DATASET:
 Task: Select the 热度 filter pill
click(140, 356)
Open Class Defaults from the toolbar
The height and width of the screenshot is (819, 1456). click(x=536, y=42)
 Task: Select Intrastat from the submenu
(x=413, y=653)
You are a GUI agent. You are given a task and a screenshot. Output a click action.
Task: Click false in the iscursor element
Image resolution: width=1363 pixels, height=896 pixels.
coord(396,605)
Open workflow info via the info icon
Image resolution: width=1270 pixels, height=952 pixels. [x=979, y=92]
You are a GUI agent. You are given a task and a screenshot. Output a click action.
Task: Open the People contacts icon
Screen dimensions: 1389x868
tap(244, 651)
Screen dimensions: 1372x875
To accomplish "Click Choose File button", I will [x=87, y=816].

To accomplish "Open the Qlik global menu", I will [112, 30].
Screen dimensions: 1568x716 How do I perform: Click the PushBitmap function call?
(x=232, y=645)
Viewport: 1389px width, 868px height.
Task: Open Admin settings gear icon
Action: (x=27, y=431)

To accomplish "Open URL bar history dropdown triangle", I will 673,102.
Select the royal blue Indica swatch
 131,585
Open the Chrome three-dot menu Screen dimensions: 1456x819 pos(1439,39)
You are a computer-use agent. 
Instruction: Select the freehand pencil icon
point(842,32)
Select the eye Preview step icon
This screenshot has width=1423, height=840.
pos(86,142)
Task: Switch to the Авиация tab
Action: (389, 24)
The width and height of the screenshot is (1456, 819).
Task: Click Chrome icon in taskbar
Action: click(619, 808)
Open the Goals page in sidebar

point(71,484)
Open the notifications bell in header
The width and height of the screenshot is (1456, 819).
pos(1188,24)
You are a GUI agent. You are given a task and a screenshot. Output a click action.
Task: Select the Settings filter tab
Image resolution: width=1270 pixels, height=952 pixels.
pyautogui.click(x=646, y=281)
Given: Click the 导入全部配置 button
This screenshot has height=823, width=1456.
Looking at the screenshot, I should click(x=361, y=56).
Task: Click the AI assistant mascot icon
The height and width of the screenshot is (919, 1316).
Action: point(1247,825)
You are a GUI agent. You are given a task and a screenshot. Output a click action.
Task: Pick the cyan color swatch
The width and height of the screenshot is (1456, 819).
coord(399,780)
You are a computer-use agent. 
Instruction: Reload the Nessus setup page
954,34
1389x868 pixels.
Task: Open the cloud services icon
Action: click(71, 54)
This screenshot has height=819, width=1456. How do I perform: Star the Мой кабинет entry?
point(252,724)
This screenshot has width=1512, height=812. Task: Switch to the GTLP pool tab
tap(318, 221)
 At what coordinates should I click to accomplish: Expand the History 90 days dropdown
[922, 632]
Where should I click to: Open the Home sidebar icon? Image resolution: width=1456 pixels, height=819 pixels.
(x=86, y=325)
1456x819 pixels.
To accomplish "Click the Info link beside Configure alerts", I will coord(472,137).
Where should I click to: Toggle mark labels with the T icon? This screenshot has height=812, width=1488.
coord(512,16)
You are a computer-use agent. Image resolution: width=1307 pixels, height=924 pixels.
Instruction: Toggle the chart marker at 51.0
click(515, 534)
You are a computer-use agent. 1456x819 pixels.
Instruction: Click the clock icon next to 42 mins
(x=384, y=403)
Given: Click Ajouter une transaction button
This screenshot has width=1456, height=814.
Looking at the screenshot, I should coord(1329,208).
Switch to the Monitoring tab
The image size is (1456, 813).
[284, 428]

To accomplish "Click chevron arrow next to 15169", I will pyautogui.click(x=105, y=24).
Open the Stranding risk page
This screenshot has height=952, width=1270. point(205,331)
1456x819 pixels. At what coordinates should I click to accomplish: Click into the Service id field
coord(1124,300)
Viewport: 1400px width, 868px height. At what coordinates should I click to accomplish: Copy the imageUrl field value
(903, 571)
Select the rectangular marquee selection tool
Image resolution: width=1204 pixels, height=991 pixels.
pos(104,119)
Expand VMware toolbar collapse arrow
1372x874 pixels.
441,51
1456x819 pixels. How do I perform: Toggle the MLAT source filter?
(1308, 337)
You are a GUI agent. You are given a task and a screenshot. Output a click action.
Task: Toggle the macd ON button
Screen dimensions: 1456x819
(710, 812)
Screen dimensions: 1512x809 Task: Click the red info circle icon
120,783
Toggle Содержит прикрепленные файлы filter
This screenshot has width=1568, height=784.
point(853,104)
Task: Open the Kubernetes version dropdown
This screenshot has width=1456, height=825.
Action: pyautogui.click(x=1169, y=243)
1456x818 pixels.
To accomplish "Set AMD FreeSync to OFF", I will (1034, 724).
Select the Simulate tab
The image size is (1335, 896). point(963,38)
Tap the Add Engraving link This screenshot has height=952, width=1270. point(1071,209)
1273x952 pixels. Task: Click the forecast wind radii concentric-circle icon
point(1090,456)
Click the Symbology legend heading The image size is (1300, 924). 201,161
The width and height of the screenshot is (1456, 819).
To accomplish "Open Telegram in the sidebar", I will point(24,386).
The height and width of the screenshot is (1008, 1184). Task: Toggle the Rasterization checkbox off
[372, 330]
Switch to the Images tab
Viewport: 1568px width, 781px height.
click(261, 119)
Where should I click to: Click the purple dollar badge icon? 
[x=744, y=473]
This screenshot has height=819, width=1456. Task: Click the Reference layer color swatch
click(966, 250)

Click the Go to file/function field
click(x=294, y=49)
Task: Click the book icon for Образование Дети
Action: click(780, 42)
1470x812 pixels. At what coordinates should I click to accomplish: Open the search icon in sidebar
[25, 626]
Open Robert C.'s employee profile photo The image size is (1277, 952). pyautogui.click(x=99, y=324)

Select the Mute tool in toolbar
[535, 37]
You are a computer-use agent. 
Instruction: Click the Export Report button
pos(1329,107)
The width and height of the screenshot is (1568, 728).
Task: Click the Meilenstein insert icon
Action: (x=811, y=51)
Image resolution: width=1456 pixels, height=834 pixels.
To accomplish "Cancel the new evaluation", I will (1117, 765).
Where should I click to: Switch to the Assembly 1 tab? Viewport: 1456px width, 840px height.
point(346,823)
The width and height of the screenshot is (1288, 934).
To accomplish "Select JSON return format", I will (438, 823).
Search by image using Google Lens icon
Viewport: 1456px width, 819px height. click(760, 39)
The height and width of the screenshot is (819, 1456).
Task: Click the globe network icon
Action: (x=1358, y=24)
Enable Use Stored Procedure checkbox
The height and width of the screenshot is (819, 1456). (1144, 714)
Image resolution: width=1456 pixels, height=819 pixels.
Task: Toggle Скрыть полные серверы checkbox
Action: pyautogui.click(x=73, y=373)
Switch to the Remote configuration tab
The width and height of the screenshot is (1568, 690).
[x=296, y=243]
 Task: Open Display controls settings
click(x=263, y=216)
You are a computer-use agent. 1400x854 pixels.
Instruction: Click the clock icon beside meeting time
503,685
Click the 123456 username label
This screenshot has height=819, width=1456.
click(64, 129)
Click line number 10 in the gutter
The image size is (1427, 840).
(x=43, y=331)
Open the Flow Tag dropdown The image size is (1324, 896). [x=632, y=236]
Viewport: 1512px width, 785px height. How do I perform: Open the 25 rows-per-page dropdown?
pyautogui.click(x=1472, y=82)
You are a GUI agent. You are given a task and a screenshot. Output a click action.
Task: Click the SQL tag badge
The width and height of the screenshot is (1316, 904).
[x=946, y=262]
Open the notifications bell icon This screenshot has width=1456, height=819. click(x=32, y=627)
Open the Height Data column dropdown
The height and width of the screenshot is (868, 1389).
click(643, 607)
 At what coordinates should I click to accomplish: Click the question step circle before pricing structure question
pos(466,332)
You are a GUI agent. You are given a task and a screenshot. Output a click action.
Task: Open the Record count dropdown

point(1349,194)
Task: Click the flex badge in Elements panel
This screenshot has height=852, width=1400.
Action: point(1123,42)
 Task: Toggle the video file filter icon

ACTIVITY: All of the lines above must be returned exactly as they stand.

YOUR RESPONSE:
 Task: Select the 热度 filter pill
click(140, 356)
Open Class Defaults from the toolbar
The height and width of the screenshot is (819, 1456). click(x=536, y=42)
 Task: Select Intrastat from the submenu
(x=413, y=653)
You are a GUI agent. You are given a task and a screenshot. Output a click action.
Task: Click false in the iscursor element
Image resolution: width=1363 pixels, height=896 pixels.
coord(396,605)
Open workflow info via the info icon
Image resolution: width=1270 pixels, height=952 pixels. [x=979, y=92]
You are a GUI agent. You are given a task and a screenshot. Output a click action.
Task: Open the People contacts icon
Screen dimensions: 1389x868
tap(244, 651)
Screen dimensions: 1372x875
To accomplish "Click Choose File button", I will [x=87, y=816].

To accomplish "Open the Qlik global menu", I will [112, 30].
Screen dimensions: 1568x716 How do I perform: Click the PushBitmap function call?
(x=232, y=645)
Viewport: 1389px width, 868px height.
Task: Open Admin settings gear icon
Action: (x=27, y=431)

To accomplish "Open URL bar history dropdown triangle", I will 673,102.
Select the royal blue Indica swatch
 131,585
Open the Chrome three-dot menu Screen dimensions: 1456x819 pos(1439,39)
You are a computer-use agent. 
Instruction: Select the freehand pencil icon
point(842,32)
Select the eye Preview step icon
This screenshot has width=1423, height=840.
pos(86,142)
Task: Switch to the Авиация tab
Action: (389, 24)
The width and height of the screenshot is (1456, 819).
Task: Click Chrome icon in taskbar
Action: click(619, 808)
Open the Goals page in sidebar

point(71,484)
Open the notifications bell in header
The width and height of the screenshot is (1456, 819).
pos(1188,24)
You are a GUI agent. You are given a task and a screenshot. Output a click action.
Task: Select the Settings filter tab
Image resolution: width=1270 pixels, height=952 pixels.
pyautogui.click(x=646, y=281)
Given: Click the 导入全部配置 button
This screenshot has height=823, width=1456.
Looking at the screenshot, I should click(x=361, y=56).
Task: Click the AI assistant mascot icon
The height and width of the screenshot is (919, 1316).
Action: point(1247,825)
You are a GUI agent. You are given a task and a screenshot. Output a click action.
Task: Pick the cyan color swatch
The width and height of the screenshot is (1456, 819).
coord(399,780)
You are a computer-use agent. 
Instruction: Reload the Nessus setup page
954,34
1389x868 pixels.
Task: Open the cloud services icon
Action: click(71, 54)
This screenshot has height=819, width=1456. How do I perform: Star the Мой кабинет entry?
point(252,724)
This screenshot has width=1512, height=812. Task: Switch to the GTLP pool tab
tap(318, 221)
 At what coordinates should I click to accomplish: Expand the History 90 days dropdown
[922, 632]
Where should I click to: Open the Home sidebar icon? Image resolution: width=1456 pixels, height=819 pixels.
(x=86, y=325)
1456x819 pixels.
To accomplish "Click the Info link beside Configure alerts", I will coord(472,137).
Where should I click to: Toggle mark labels with the T icon? This screenshot has height=812, width=1488.
coord(512,16)
You are a computer-use agent. Image resolution: width=1307 pixels, height=924 pixels.
Instruction: Toggle the chart marker at 51.0
click(515, 534)
You are a computer-use agent. 1456x819 pixels.
Instruction: Click the clock icon next to 42 mins
(x=384, y=403)
Given: Click Ajouter une transaction button
This screenshot has width=1456, height=814.
Looking at the screenshot, I should coord(1329,208).
Switch to the Monitoring tab
The image size is (1456, 813).
[284, 428]

To accomplish "Click chevron arrow next to 15169", I will pyautogui.click(x=105, y=24).
Open the Stranding risk page
This screenshot has height=952, width=1270. point(205,331)
1456x819 pixels. At what coordinates should I click to accomplish: Click into the Service id field
coord(1124,300)
Viewport: 1400px width, 868px height. At what coordinates should I click to accomplish: Copy the imageUrl field value
(903, 571)
Select the rectangular marquee selection tool
Image resolution: width=1204 pixels, height=991 pixels.
pos(104,119)
Expand VMware toolbar collapse arrow
1372x874 pixels.
441,51
1456x819 pixels. How do I perform: Toggle the MLAT source filter?
(1308, 337)
You are a GUI agent. You are given a task and a screenshot. Output a click action.
Task: Toggle the macd ON button
Screen dimensions: 1456x819
(710, 812)
Screen dimensions: 1512x809 Task: Click the red info circle icon
120,783
Toggle Содержит прикрепленные файлы filter
This screenshot has width=1568, height=784.
point(853,104)
Task: Open the Kubernetes version dropdown
This screenshot has width=1456, height=825.
Action: pyautogui.click(x=1169, y=243)
1456x818 pixels.
To accomplish "Set AMD FreeSync to OFF", I will (1034, 724).
Select the Simulate tab
The image size is (1335, 896). point(963,38)
Tap the Add Engraving link This screenshot has height=952, width=1270. point(1071,209)
1273x952 pixels. Task: Click the forecast wind radii concentric-circle icon
point(1090,456)
Click the Symbology legend heading The image size is (1300, 924). 201,161
The width and height of the screenshot is (1456, 819).
To accomplish "Open Telegram in the sidebar", I will point(24,386).
The height and width of the screenshot is (1008, 1184). Task: Toggle the Rasterization checkbox off
[372, 330]
Switch to the Images tab
Viewport: 1568px width, 781px height.
click(261, 119)
Where should I click to: Click the purple dollar badge icon? 
[x=744, y=473]
This screenshot has height=819, width=1456. Task: Click the Reference layer color swatch
click(966, 250)

Click the Go to file/function field
click(x=294, y=49)
Task: Click the book icon for Образование Дети
Action: click(780, 42)
1470x812 pixels. At what coordinates should I click to accomplish: Open the search icon in sidebar
[25, 626]
Open Robert C.'s employee profile photo The image size is (1277, 952). pyautogui.click(x=99, y=324)

Select the Mute tool in toolbar
[535, 37]
You are a computer-use agent. 
Instruction: Click the Export Report button
pos(1329,107)
The width and height of the screenshot is (1568, 728).
Task: Click the Meilenstein insert icon
Action: (x=811, y=51)
Image resolution: width=1456 pixels, height=834 pixels.
To accomplish "Cancel the new evaluation", I will (1117, 765).
Where should I click to: Switch to the Assembly 1 tab? Viewport: 1456px width, 840px height.
point(346,823)
The width and height of the screenshot is (1288, 934).
To accomplish "Select JSON return format", I will (438, 823).
Search by image using Google Lens icon
Viewport: 1456px width, 819px height. click(760, 39)
The height and width of the screenshot is (819, 1456).
Task: Click the globe network icon
Action: (x=1358, y=24)
Enable Use Stored Procedure checkbox
The height and width of the screenshot is (819, 1456). (1144, 714)
Image resolution: width=1456 pixels, height=819 pixels.
Task: Toggle Скрыть полные серверы checkbox
Action: pyautogui.click(x=73, y=373)
Switch to the Remote configuration tab
The width and height of the screenshot is (1568, 690).
[x=296, y=243]
 Task: Open Display controls settings
click(x=263, y=216)
You are a computer-use agent. 1400x854 pixels.
Instruction: Click the clock icon beside meeting time
503,685
Click the 123456 username label
This screenshot has height=819, width=1456.
click(64, 129)
Click line number 10 in the gutter
The image size is (1427, 840).
(x=43, y=331)
Open the Flow Tag dropdown The image size is (1324, 896). [x=632, y=236]
Viewport: 1512px width, 785px height. How do I perform: Open the 25 rows-per-page dropdown?
pyautogui.click(x=1472, y=82)
You are a GUI agent. You are given a task and a screenshot. Output a click action.
Task: Click the SQL tag badge
The width and height of the screenshot is (1316, 904).
[x=946, y=262]
Open the notifications bell icon This screenshot has width=1456, height=819. click(x=32, y=627)
Open the Height Data column dropdown
The height and width of the screenshot is (868, 1389).
click(643, 607)
 At what coordinates should I click to accomplish: Click the question step circle before pricing structure question
pos(466,332)
You are a GUI agent. You are given a task and a screenshot. Output a click action.
Task: Open the Record count dropdown

point(1349,194)
Task: Click the flex badge in Elements panel
This screenshot has height=852, width=1400.
Action: point(1123,42)
 Task: Toggle the video file filter icon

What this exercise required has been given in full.